**Text passage:**
§

[Watch] Youth kept for years in Sophia pig pen rescued

The pen in which Gopaul Etwaroo was kept by his father Clement Etwaroo and stepmother Parbatie Sukhu
The pen in which Gopaul Etwaroo was kept by his father Clement Etwaroo and stepmother Parbatie Sukhu

A 22-year-old man, said to be mentally-ill, was yesterday rescued from a pig pen at back of his father’s North Sophia, Greater Georgetown home, where he was reportedly kept for at least three years.

Responding to an anonymous tip that a father was keeping his son in a pen for almost a decade, members of the Guyana Women Miners Organisation (GWMO) found Gopaul Etwaroo naked in a padlocked enclosure at the back of his father’s Lot 23 Block ‘R,’ North Sophia home.

He is now at the Georgetown Public Hospital receiving treatment, while his father, Clement Etwaroo, and stepmother, Parbattie Sukhu, are in police custody.

When the GWMO and the Guyana Police Force (GPF) arrived at the residence, they were greeted by a padlocked fence nearly 10-ft high.

The fence surrounding Clement Etwaroo’s Lot 23 Block ‘R,’ North Sophia home, where his 22-year-old son was found locked in a pigpen

“One of the police officers had to break the neighbour’s fence for us to get into the yard,” President of GWMO Urica Primus told Stabroek News.

Once on the property, the members of the GWMO and GPF found themselves unable to free Gopaul and they had to retrieve Sukhu from a primary school, where she sells snow cones, so that the thick chains could be removed from the enclosure.

§

**Explore the material:**
1. According to the article, where is Gopaul Etwaroo receiving treatment?
2. Reproduce the article's wording precisely, beginning at the words "Responding to an" and stopping after "told Stabroek News.".

§

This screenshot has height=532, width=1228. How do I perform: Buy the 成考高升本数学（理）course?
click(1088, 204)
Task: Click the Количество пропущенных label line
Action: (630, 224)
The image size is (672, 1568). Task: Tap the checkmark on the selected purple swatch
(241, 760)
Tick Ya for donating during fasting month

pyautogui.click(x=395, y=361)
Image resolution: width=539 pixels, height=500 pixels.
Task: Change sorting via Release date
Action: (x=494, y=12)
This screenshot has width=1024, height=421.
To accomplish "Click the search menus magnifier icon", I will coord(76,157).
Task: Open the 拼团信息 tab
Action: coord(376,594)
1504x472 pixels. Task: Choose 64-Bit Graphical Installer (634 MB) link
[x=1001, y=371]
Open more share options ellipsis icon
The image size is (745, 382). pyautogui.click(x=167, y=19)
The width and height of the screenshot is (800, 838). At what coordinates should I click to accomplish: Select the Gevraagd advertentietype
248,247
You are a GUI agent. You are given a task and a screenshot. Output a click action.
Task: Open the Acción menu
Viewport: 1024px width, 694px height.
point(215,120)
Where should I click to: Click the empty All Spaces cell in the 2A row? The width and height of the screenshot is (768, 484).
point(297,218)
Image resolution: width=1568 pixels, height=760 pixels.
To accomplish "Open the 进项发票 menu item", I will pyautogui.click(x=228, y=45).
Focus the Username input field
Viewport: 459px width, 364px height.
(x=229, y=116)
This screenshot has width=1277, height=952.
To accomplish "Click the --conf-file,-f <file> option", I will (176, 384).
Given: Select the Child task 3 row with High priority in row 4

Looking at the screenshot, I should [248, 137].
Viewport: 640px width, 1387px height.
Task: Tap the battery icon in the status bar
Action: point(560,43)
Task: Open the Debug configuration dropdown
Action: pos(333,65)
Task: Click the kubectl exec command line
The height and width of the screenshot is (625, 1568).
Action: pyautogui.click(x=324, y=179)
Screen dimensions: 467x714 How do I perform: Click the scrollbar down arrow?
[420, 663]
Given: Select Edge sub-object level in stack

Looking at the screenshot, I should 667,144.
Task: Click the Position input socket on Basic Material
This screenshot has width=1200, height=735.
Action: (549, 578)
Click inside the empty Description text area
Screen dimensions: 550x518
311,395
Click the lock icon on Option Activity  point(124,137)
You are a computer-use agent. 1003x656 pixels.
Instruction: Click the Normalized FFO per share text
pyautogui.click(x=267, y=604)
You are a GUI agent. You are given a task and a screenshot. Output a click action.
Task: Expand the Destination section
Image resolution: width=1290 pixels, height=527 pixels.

§

**Answers for each item:**
1. At the Georgetown Public Hospital.

2.
Responding to an anonymous tip that a father was keeping his son in a pen for almost a decade, members of the Guyana Women Miners Organisation (GWMO) found Gopaul Etwaroo naked in a padlocked enclosure at the back of his father’s Lot 23 Block ‘R,’ North Sophia home.

He is now at the Georgetown Public Hospital receiving treatment, while his father, Clement Etwaroo, and stepmother, Parbattie Sukhu, are in police custody.

When the GWMO and the Guyana Police Force (GPF) arrived at the residence, they were greeted by a padlocked fence nearly 10-ft high.

The fence surrounding Clement Etwaroo’s Lot 23 Block ‘R,’ North Sophia home, where his 22-year-old son was found locked in a pigpen

“One of the police officers had to break the neighbour’s fence for us to get into the yard,” President of GWMO Urica Primus told Stabroek News.